Can you help me find the error in this proof? I have an idea of where it is, but want to check my reasoning (at the bottom).
The proposition is: Let G be an abelian group and A is any subgroup of G. Then $G \cong A \oplus G/A $. (but this is actually false.)
The proof for this where I am trying to find the error is:
Since G is abelian, A is a normal subgroup of G. Consider the function $h:G\oplus A \rightarrow G$ defined by $h((g,a)) = ga$. This function is clearly surjective. (*That is the part I think is wrong?)
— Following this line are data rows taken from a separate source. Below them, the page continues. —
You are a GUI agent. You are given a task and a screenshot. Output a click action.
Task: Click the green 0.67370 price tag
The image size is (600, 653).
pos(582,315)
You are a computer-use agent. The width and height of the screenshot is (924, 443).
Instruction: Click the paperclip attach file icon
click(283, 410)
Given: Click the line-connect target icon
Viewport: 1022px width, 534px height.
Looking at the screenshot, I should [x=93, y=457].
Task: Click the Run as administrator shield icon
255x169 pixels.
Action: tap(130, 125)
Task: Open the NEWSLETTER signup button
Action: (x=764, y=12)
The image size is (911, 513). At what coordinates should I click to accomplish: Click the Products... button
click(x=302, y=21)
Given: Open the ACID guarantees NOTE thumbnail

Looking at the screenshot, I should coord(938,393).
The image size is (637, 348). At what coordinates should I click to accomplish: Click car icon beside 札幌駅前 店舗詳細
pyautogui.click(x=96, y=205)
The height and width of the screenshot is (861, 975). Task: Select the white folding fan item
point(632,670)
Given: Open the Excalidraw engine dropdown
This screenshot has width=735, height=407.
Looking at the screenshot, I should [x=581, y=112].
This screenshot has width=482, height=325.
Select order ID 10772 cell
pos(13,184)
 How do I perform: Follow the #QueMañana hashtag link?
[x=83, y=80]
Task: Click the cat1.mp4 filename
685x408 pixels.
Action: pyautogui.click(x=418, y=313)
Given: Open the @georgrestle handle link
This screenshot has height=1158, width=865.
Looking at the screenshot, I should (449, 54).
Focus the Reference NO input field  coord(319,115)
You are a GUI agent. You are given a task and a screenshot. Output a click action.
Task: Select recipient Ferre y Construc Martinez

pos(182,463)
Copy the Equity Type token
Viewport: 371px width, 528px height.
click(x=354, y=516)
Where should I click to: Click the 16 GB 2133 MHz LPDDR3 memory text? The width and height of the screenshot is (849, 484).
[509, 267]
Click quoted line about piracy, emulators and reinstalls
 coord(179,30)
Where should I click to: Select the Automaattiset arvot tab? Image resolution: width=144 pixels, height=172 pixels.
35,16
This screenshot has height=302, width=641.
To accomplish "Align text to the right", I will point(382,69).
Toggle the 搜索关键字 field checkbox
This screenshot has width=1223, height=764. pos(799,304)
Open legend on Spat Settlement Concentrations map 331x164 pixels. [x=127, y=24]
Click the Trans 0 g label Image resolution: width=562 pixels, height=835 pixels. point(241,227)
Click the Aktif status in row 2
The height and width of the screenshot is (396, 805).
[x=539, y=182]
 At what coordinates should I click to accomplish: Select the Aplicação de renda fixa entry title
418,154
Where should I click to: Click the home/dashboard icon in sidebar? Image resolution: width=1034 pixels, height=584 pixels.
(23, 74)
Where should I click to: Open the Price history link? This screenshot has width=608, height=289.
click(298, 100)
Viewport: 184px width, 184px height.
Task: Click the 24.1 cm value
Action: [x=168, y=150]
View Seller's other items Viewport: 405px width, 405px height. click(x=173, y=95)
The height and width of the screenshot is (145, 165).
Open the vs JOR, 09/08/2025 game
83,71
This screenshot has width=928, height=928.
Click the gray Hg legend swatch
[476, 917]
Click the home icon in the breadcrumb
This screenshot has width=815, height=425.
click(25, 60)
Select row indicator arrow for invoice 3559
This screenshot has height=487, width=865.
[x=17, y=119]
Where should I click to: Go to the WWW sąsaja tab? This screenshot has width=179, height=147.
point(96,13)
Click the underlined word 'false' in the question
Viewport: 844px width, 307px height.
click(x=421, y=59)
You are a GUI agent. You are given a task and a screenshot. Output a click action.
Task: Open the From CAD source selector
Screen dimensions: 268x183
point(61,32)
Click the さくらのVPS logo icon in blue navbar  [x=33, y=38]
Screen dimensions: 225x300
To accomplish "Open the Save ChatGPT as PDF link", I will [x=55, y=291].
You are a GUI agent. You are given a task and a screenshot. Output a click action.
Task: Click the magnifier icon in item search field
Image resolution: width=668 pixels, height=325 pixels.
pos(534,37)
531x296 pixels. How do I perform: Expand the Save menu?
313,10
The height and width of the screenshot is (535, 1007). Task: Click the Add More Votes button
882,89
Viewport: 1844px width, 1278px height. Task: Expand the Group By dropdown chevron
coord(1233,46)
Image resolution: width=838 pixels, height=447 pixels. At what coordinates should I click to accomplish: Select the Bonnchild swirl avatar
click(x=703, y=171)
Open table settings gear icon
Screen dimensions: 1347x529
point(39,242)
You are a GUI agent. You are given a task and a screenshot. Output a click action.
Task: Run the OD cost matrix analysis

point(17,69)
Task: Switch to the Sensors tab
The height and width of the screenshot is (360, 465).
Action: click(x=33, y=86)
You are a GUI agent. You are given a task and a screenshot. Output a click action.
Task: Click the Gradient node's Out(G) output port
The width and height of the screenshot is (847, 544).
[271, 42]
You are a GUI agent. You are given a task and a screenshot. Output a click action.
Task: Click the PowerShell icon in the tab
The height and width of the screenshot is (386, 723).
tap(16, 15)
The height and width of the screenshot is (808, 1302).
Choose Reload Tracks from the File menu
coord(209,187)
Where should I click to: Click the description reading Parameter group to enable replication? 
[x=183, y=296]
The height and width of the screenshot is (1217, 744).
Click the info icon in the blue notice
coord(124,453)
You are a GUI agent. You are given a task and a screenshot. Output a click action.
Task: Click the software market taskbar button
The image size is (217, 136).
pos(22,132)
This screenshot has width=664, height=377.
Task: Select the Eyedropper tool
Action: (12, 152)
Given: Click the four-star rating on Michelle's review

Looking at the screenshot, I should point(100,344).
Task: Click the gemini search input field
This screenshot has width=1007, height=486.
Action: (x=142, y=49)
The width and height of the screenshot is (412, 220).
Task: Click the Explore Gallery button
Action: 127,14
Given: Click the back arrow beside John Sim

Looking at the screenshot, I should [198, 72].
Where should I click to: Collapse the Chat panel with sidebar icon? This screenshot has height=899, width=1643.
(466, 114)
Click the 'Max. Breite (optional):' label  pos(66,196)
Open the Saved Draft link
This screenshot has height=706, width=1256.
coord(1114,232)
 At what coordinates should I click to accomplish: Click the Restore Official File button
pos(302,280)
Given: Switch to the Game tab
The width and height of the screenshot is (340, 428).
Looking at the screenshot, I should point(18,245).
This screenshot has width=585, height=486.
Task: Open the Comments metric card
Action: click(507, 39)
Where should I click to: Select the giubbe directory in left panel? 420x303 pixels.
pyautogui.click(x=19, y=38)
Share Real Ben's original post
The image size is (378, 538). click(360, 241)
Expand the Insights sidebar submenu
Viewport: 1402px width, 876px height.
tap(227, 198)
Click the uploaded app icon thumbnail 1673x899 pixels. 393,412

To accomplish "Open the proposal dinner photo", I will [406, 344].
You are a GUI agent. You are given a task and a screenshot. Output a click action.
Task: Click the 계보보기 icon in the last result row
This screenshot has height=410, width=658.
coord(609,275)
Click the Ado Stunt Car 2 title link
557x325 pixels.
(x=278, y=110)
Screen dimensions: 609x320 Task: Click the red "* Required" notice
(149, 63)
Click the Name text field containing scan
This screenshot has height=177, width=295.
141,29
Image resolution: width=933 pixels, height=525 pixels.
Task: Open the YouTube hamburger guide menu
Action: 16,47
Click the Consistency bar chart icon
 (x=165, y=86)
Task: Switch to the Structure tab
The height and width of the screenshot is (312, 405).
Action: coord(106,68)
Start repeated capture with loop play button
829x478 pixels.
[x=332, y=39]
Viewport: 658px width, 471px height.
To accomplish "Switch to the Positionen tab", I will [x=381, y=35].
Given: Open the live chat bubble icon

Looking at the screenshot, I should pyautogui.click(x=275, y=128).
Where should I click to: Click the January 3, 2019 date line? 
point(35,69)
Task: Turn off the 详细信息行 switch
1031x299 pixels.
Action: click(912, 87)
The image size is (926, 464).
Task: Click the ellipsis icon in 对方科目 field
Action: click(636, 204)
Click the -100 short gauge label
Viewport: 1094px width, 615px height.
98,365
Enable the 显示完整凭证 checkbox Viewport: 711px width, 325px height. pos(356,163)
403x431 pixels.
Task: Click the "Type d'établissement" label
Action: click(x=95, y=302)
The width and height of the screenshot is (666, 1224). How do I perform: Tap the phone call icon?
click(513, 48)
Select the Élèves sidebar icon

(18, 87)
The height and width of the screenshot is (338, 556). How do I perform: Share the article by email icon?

(Rest of the proof):Furthermore, since G is abelian, $h((g_1,a_1)(g_2,a_2)) = h((g_1g_2,a_1a_2)) = g_1g_2a_1a_2 = h((g_1,a_1))h((g_2,a_2))$ so $h$ is a homomorphism. By isomorphism theorems, $(G\oplus A)/Ker(h) \cong G$. Since the kernel of $h$ is the subgroup $\{(a,a^{-1}) | a \in A\}$, this kernel is a subgroup of $(G \oplus A)$ and isomorphic to A. Two cosets of kernel of h are equal when $(g_1,a_1)Ker(h) = (g_2,a_2)Ker(h)$. $(g_2^{-1}g_1, a_2^{-1}a_1) \in Ker(h)$, so $g_2^{-1}g_1a_2^{-1}a_1 = 1$ so $g_2^{-1}g_1 \in A$ and $g_2A = g_1A$. This shows that the association $\phi:G/A\oplus A \rightarrow (G\oplus A)/Ker(h)$ defined by $\phi(gA,a) = (g,a)Ker(h)$ is a function (and also homomorphism and bijection). So we conclude the proposition.
*My reasoning for thinking the function is not surjective is I'm thinking of a situation where G = ($\mathbb{R}, *) $ and A = {0}. Then the function given would not be surjective because Image($h$) $\neq G$. Am I right here or does this part of the proof hold?